NEW BRUNSWICK, N.J. – The National Science Foundation (NSF) has awarded a $10 million grant for innovative computer science and engineering research to a group of institutions that includes Rutgers University.
The grant funds studies into the complexity of certain mathematical and computer science problems, an issue that underpins the security of communications and financial transactions over the Internet.
The five-year grant, led by Princeton University, includes investigators at Rutgers, New York University and the Princeton-based Institute for Advanced Study.
"Complexity theory is a branch of mathematics that seeks to understand why certain problems are hard to compute," said Eric Allender, professor and chair of computer science in the Rutgers School of Arts and Sciences and one of the university's three investigators on the grant. "We know some problems are difficult, but for many other problems that seem to be hard, we can't rule out the possibility that there is some clever approach that makes them easy to compute."
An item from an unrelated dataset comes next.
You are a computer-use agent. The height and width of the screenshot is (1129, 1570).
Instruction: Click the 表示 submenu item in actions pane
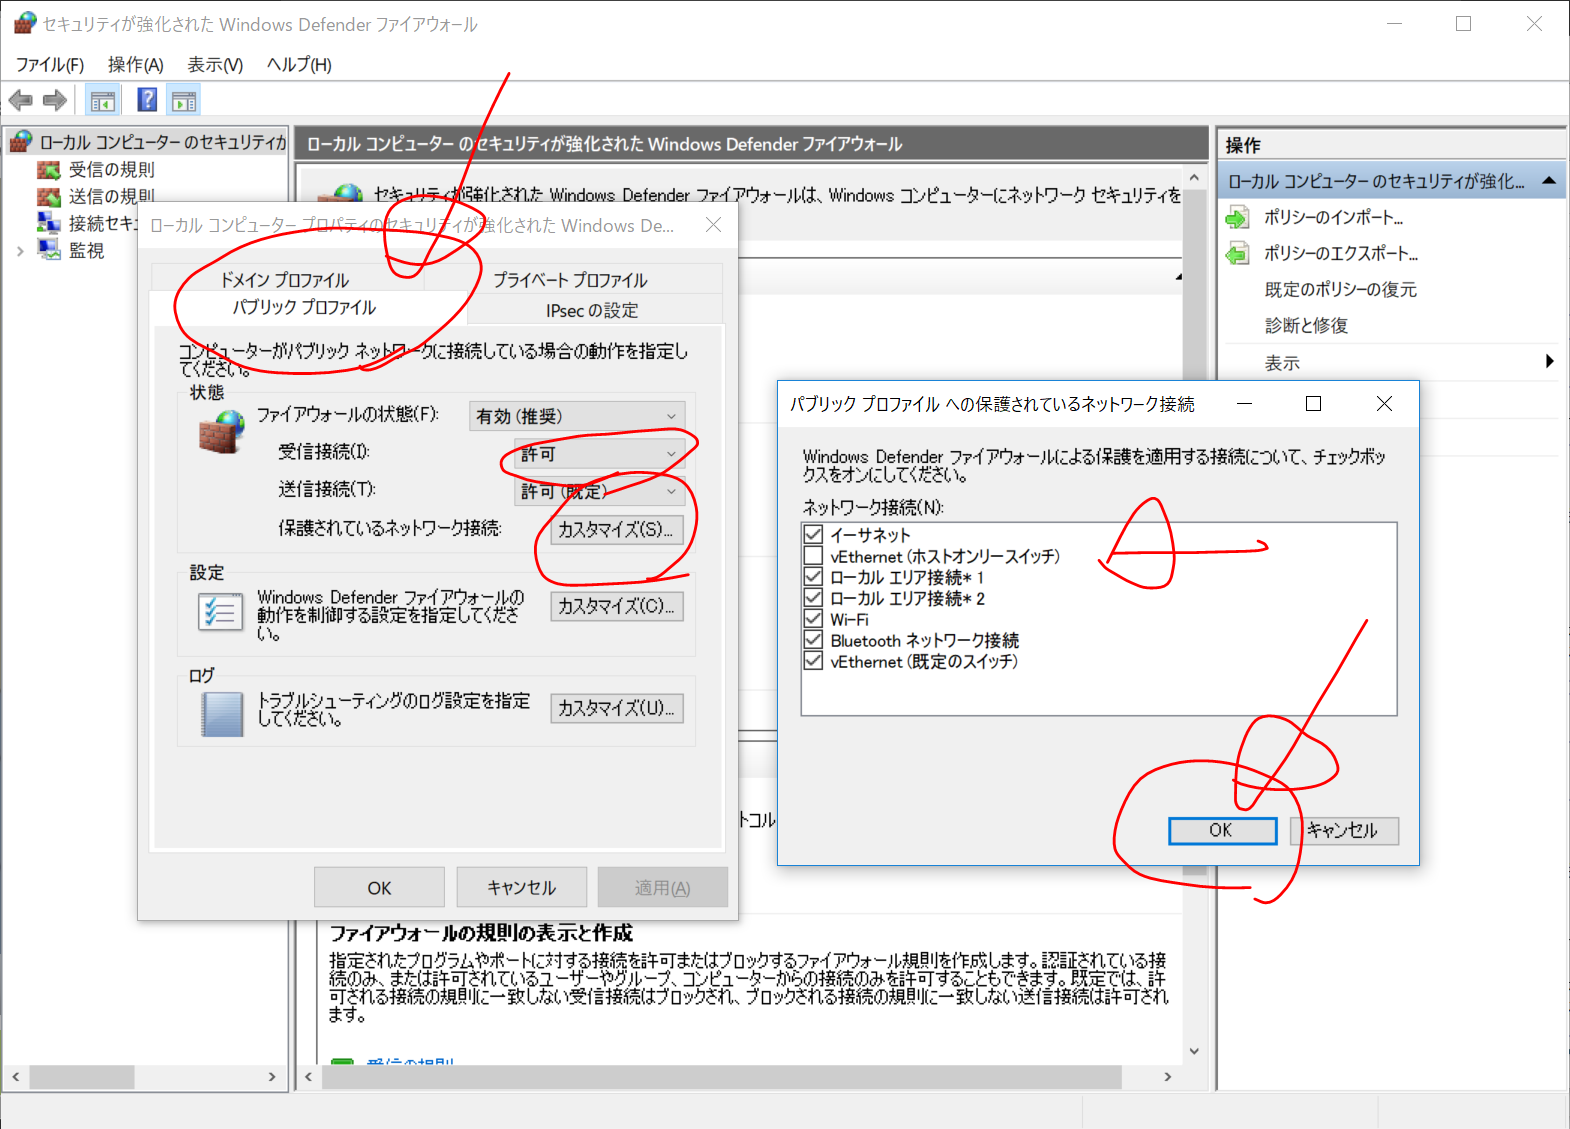point(1282,362)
This is an important issue in cryptography – the coding of information to preserve confidentiality – which is based on assumptions that unauthorized decryption is so difficult as to be essentially impossible.
"We may believe it's inconceivable that a fast program for one of these problems can be found, but we just can't be certain," he added. "There are no tools that actually prove how hard these are to compute, and that's what we want to create."
The researchers claim that a deeper understanding of these issues, known as "intractability," will benefit the physical, biological and social sciences, as many endeavors in those fields incorporate information processing and computational thinking.
The grant is part of a new NSF program called Expeditions in Computing, designed to advance research and education in computer and information science and engineering. The Princeton-led team is receiving one of the first four grants awarded under this program, which encourages investigators to form teams across departments and institutions to pursue research that will define the future of computing.
"This will give our students the opportunity to be part of a highly demanding and inspiring academic effort," said Mario Szegedy, professor of computer science and the lead investigator at Rutgers. "The collaboration will bring together some of the best minds in the field of computational complexity to stimulate new ideas and approaches to its increasingly difficult questions."
A third investigator from Rutgers is Michael Saks, professor of mathematics and director of the university's graduate program in mathematics.
The team will also develop instructional materials for high school students and their teachers to advance mathematical education and prepare students to pursue advanced mathematical and computer science studies in universities.